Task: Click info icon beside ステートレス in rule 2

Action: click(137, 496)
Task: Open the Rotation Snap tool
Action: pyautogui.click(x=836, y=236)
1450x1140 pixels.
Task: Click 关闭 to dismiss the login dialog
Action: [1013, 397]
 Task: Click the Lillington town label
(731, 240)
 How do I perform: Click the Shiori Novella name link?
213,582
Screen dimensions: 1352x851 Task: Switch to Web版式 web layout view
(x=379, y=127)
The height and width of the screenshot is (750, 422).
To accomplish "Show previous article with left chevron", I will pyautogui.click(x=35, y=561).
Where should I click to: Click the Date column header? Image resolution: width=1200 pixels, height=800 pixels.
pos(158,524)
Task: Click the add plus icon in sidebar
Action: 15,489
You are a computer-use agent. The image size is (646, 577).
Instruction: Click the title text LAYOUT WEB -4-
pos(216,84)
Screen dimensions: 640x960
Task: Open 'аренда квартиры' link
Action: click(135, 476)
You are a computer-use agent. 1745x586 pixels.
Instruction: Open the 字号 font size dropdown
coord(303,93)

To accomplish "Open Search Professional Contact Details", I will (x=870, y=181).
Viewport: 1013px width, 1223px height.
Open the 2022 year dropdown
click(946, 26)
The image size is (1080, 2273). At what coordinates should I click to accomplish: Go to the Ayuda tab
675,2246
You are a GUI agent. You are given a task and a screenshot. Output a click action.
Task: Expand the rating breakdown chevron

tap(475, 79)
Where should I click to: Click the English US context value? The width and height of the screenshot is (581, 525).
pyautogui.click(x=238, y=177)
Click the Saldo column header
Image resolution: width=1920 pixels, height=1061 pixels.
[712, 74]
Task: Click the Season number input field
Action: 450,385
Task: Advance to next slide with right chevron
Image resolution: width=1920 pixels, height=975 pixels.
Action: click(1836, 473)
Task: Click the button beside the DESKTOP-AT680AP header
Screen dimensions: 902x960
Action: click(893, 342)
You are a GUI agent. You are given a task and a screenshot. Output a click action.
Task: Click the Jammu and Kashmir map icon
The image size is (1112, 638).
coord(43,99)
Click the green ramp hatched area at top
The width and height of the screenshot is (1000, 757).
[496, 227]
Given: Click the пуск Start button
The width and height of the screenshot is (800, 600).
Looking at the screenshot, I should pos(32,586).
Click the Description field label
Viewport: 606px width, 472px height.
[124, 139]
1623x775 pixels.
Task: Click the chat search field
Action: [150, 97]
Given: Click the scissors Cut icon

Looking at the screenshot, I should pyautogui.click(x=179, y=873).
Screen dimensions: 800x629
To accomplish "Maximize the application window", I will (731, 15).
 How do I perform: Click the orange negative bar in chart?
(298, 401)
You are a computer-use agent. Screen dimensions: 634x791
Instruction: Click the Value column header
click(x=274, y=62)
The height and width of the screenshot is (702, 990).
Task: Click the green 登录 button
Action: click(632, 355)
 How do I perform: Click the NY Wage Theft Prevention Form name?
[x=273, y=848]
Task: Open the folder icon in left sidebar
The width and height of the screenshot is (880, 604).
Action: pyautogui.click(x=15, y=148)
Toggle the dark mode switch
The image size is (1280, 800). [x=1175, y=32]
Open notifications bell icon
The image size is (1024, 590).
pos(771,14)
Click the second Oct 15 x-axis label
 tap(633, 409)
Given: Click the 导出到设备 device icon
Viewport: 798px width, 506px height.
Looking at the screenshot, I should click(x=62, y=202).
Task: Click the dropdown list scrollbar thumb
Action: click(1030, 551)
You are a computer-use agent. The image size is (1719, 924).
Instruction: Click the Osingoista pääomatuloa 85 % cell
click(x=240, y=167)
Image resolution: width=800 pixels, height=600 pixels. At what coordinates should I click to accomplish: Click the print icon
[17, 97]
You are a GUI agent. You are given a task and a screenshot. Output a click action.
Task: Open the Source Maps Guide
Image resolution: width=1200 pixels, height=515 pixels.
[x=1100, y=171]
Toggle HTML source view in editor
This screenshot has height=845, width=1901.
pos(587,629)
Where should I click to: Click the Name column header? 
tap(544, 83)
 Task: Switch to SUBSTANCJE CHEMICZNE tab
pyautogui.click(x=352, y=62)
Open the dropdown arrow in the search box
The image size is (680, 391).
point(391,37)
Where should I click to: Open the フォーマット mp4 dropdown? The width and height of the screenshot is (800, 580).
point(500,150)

----------

What this task involves:
All of the entries above must be output word for word.

Output for this exercise:
Task: Click info icon beside ステートレス in rule 2

Action: click(137, 496)
Task: Open the Rotation Snap tool
Action: pyautogui.click(x=836, y=236)
1450x1140 pixels.
Task: Click 关闭 to dismiss the login dialog
Action: [1013, 397]
 Task: Click the Lillington town label
(731, 240)
 How do I perform: Click the Shiori Novella name link?
213,582
Screen dimensions: 1352x851 Task: Switch to Web版式 web layout view
(x=379, y=127)
The height and width of the screenshot is (750, 422).
To accomplish "Show previous article with left chevron", I will pyautogui.click(x=35, y=561).
Where should I click to: Click the Date column header? Image resolution: width=1200 pixels, height=800 pixels.
pos(158,524)
Task: Click the add plus icon in sidebar
Action: 15,489
You are a computer-use agent. The image size is (646, 577).
Instruction: Click the title text LAYOUT WEB -4-
pos(216,84)
Screen dimensions: 640x960
Task: Open 'аренда квартиры' link
Action: click(135, 476)
You are a computer-use agent. 1745x586 pixels.
Instruction: Open the 字号 font size dropdown
coord(303,93)

To accomplish "Open Search Professional Contact Details", I will (x=870, y=181).
Viewport: 1013px width, 1223px height.
Open the 2022 year dropdown
click(946, 26)
The image size is (1080, 2273). At what coordinates should I click to accomplish: Go to the Ayuda tab
675,2246
You are a GUI agent. You are given a task and a screenshot. Output a click action.
Task: Expand the rating breakdown chevron

tap(475, 79)
Where should I click to: Click the English US context value? The width and height of the screenshot is (581, 525).
pyautogui.click(x=238, y=177)
Click the Saldo column header
Image resolution: width=1920 pixels, height=1061 pixels.
[712, 74]
Task: Click the Season number input field
Action: 450,385
Task: Advance to next slide with right chevron
Image resolution: width=1920 pixels, height=975 pixels.
Action: click(1836, 473)
Task: Click the button beside the DESKTOP-AT680AP header
Screen dimensions: 902x960
Action: click(893, 342)
You are a GUI agent. You are given a task and a screenshot. Output a click action.
Task: Click the Jammu and Kashmir map icon
The image size is (1112, 638).
coord(43,99)
Click the green ramp hatched area at top
The width and height of the screenshot is (1000, 757).
[496, 227]
Given: Click the пуск Start button
The width and height of the screenshot is (800, 600).
Looking at the screenshot, I should pos(32,586).
Click the Description field label
Viewport: 606px width, 472px height.
[124, 139]
1623x775 pixels.
Task: Click the chat search field
Action: [150, 97]
Given: Click the scissors Cut icon

Looking at the screenshot, I should pyautogui.click(x=179, y=873).
Screen dimensions: 800x629
To accomplish "Maximize the application window", I will (731, 15).
 How do I perform: Click the orange negative bar in chart?
(298, 401)
You are a computer-use agent. Screen dimensions: 634x791
Instruction: Click the Value column header
click(x=274, y=62)
The height and width of the screenshot is (702, 990).
Task: Click the green 登录 button
Action: click(632, 355)
 How do I perform: Click the NY Wage Theft Prevention Form name?
[x=273, y=848]
Task: Open the folder icon in left sidebar
The width and height of the screenshot is (880, 604).
Action: pyautogui.click(x=15, y=148)
Toggle the dark mode switch
The image size is (1280, 800). [x=1175, y=32]
Open notifications bell icon
The image size is (1024, 590).
pos(771,14)
Click the second Oct 15 x-axis label
 tap(633, 409)
Given: Click the 导出到设备 device icon
Viewport: 798px width, 506px height.
Looking at the screenshot, I should click(x=62, y=202).
Task: Click the dropdown list scrollbar thumb
Action: click(1030, 551)
You are a computer-use agent. The image size is (1719, 924).
Instruction: Click the Osingoista pääomatuloa 85 % cell
click(x=240, y=167)
Image resolution: width=800 pixels, height=600 pixels. At what coordinates should I click to accomplish: Click the print icon
[17, 97]
You are a GUI agent. You are given a task and a screenshot. Output a click action.
Task: Open the Source Maps Guide
Image resolution: width=1200 pixels, height=515 pixels.
[x=1100, y=171]
Toggle HTML source view in editor
This screenshot has height=845, width=1901.
pos(587,629)
Where should I click to: Click the Name column header? 
tap(544, 83)
 Task: Switch to SUBSTANCJE CHEMICZNE tab
pyautogui.click(x=352, y=62)
Open the dropdown arrow in the search box
The image size is (680, 391).
point(391,37)
Where should I click to: Open the フォーマット mp4 dropdown? The width and height of the screenshot is (800, 580).
point(500,150)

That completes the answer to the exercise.